More than a week after three Israeli teenagers were kidnapped, observers are focusing on the increasingly strained ties between Hamas, the terror group that is believed to be behind last week’s abduction, and Fatah, the rival faction with whom Hamas entered into a unity agreement last month.
Veteran Arab affairs reporter Avi Issacharoff noted that Hamas involvement in the kidnappings would spell disaster for Palestinian reconciliation efforts – Palestinian President Mahmoud Abbas on Monday publicly condemned the abductions.

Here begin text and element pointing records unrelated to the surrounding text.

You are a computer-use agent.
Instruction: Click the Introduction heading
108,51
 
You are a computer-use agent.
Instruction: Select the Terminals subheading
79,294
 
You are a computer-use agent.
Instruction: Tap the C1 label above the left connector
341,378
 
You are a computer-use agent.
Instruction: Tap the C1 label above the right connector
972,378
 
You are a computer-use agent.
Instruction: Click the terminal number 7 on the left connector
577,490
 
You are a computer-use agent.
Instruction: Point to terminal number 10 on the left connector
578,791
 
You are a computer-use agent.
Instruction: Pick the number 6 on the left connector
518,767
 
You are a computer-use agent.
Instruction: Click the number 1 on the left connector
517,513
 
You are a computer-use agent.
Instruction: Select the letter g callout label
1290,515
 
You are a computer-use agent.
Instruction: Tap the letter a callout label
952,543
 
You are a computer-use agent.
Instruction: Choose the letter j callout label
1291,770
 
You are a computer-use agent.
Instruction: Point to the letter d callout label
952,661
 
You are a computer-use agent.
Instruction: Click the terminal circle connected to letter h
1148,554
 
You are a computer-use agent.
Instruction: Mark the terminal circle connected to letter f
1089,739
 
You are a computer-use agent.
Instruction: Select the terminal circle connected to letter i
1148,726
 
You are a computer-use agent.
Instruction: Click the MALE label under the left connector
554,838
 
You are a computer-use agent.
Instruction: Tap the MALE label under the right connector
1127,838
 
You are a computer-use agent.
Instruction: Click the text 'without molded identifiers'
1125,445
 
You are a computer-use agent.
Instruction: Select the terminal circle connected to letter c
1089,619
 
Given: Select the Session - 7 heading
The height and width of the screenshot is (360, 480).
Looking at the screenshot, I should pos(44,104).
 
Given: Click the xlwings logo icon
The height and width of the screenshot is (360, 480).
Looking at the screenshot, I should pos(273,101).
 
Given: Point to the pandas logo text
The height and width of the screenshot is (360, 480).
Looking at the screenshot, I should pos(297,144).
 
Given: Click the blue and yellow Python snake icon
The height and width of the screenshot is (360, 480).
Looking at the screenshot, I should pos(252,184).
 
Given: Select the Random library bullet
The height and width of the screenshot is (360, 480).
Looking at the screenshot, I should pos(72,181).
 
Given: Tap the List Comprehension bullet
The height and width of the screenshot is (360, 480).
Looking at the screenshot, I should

Issacharoff remarked that top Fatah officials including Abbas have realized they’re being manipulated by Hamas, which has failed to adhere to commitments it made to the Palestinian Authority by among other things continuing to carry out terror attacks:
The change in the Palestinian Authority’s position didn’t take place in a vacuum. The upper echelons of the Fatah movement, and Abbas first and foremost, have realized that Hamas has simply manipulated them: Under the Fatah-Hamas unity pact, it committed to eschewing terrorist attacks but didn’t; agreed to step down from the government of the Gaza Strip but continued to rule it in practice; demanded that Abbas pay the salaries of 40,000 former Hamas bureaucrats and did everything it could to undermine Abbas. This attack was a blow not only to Israel, but also to Abbas and the promises he made to the international community. It painted him in a ludicrous light.
Analysts in early May openly expressed concerns that a unity agreement between the two factions would throw Hamas a badly needed lifeline and provide the organization with a foothold in the West Bank.